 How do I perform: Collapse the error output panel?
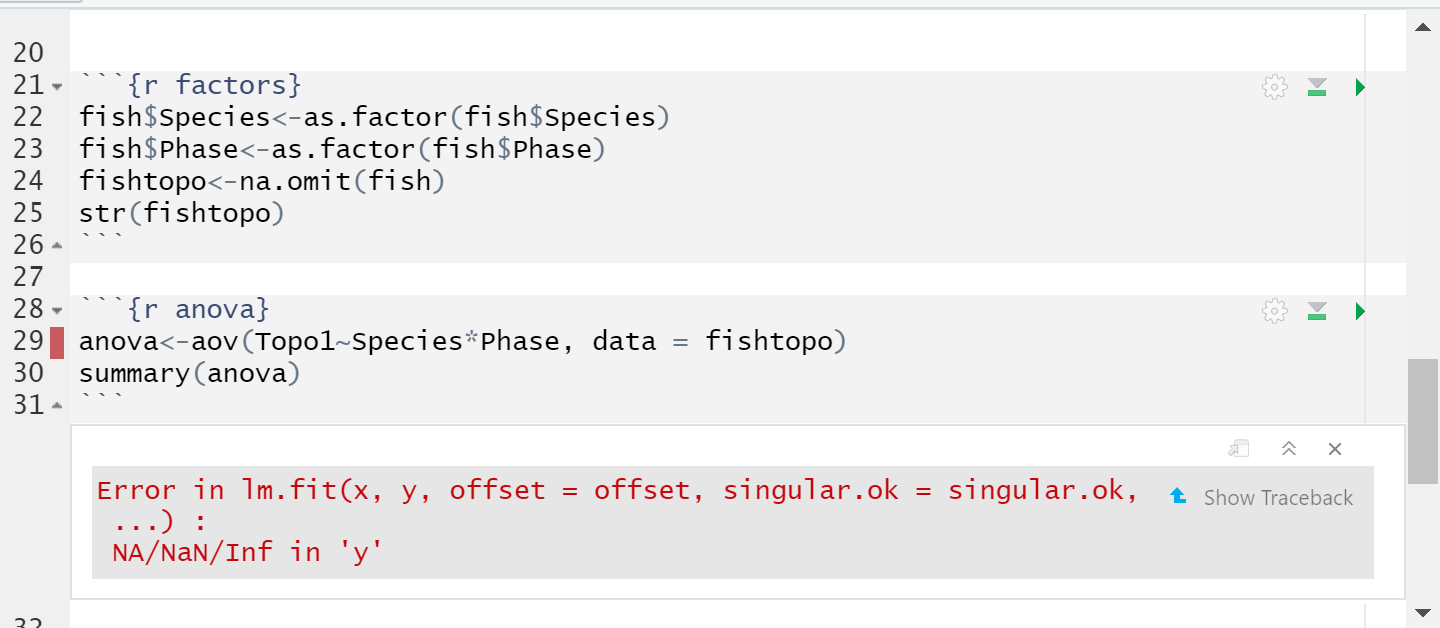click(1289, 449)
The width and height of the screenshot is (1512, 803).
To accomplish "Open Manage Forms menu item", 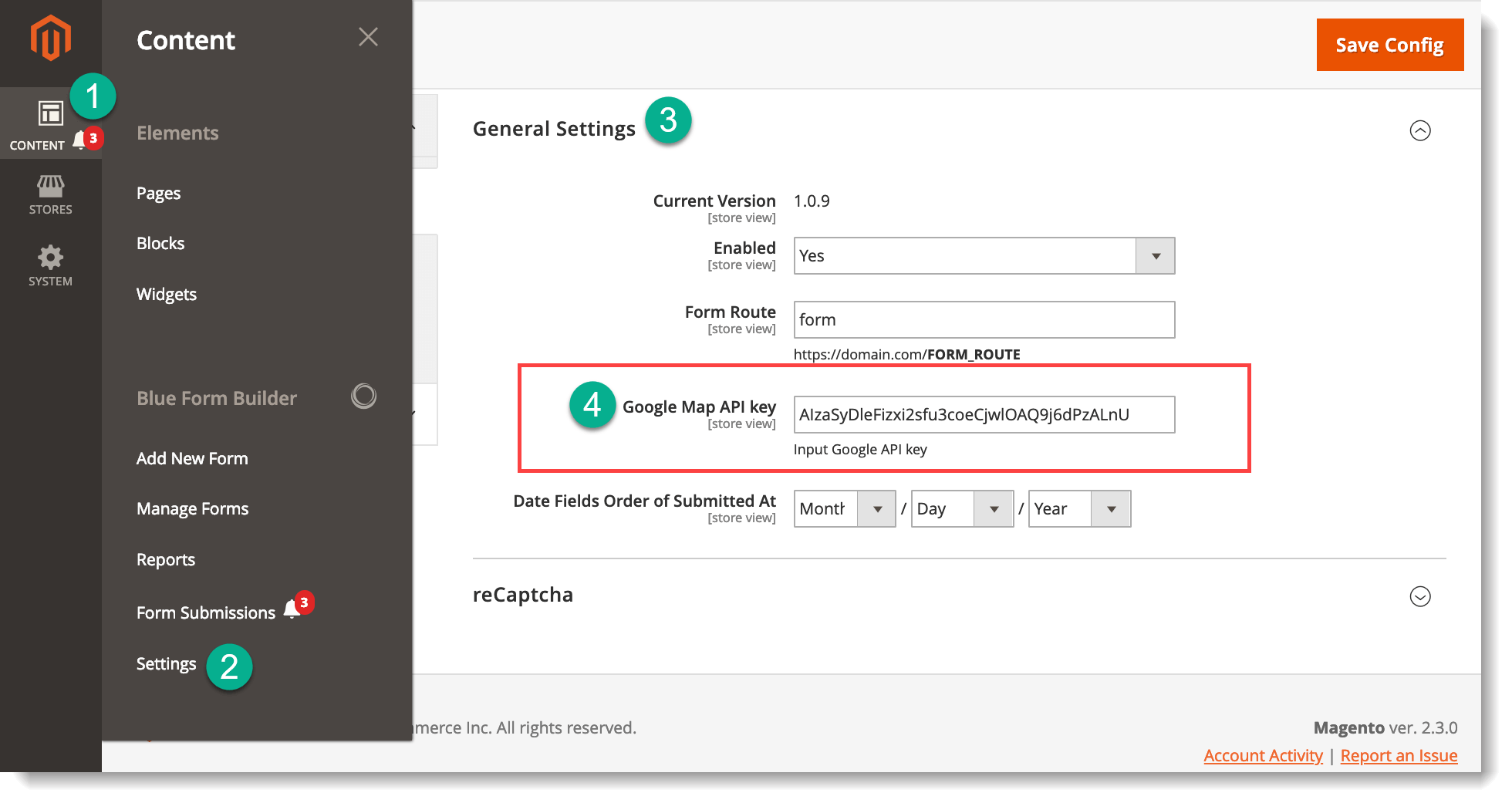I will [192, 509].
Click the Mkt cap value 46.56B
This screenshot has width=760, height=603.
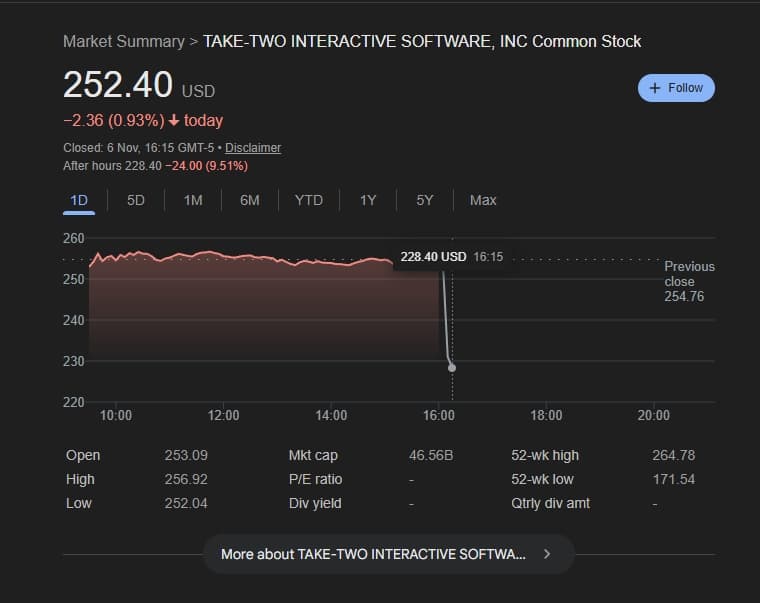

• • • • • • •

*Exercise requirements*
Lines above containing "width": give their number only.

*Answer space*
2